We found issues with infection prevention and control and monitoring the safety of the environment. Action was taken to address the issues found. However, further monitoring of the environment was required by the management team to ensure people's health and safety continued to be protected. Accidents and incidents were monitored and corrective action was taken to prevent their re-occurrence.

Staffing deployment was reviewed during the inspection. Laundry duties were re-allocated to domestic staff which allowed care staff more time to spend with people.

The environment required improving for people living with dementia. We have made a recommendation about this.

Records of staff supervision required reviewing and more supervisions and all the appraisals were planned to take place.

Some people’s care records were not reviewed in a timely way. People with diabetes required care plans and risk assessments to be put in place. Guidance for staff about one medicine to be taken 'as required' was created during the inspection.

The provider's complaints policy and procedure was not displayed or known by people living at the service. However, we found complaints raised were acted upon.

Information was not always provided to people in a format that met their needs. Pictorial menus were being created to help people living with dementia understand what was available for them.

Staff understood how to protect people from potential abuse. Issues raised were acted upon.

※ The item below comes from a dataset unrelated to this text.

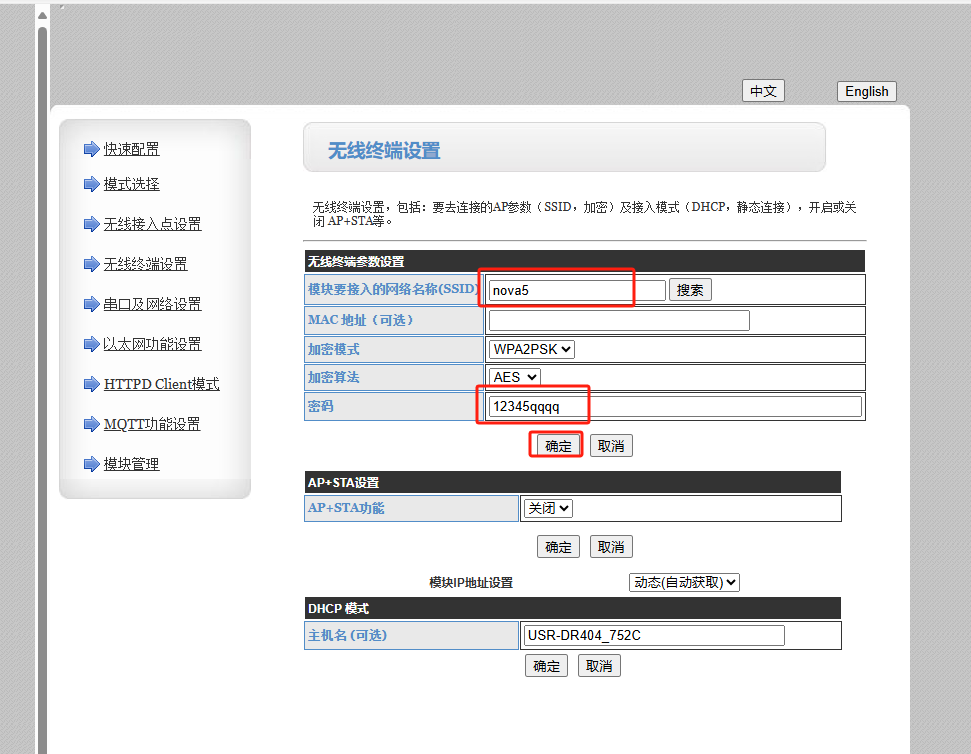Open the 加密模式 WPA2PSK dropdown

click(531, 349)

Staff undertook training in a variety of subjects to maintain and develop their skills. People were supported to eat and drink, where necessary. People’s dietary needs were monitored and corrective action was taken if there were concerns.

Information was shared with people and their relatives about what the service could provide. People made their own decisions about their care and support.

Staff were caring and kind and respected people’s privacy and dignity. People’s care needs and risks to their wellbeing were recorded. People lived the life they chose and staff gave people choices.

People living at the service and staff were asked for their views and feedback received was acted upon to maintain or improve the service.

This is the first time the service has been rated Requires Improvement.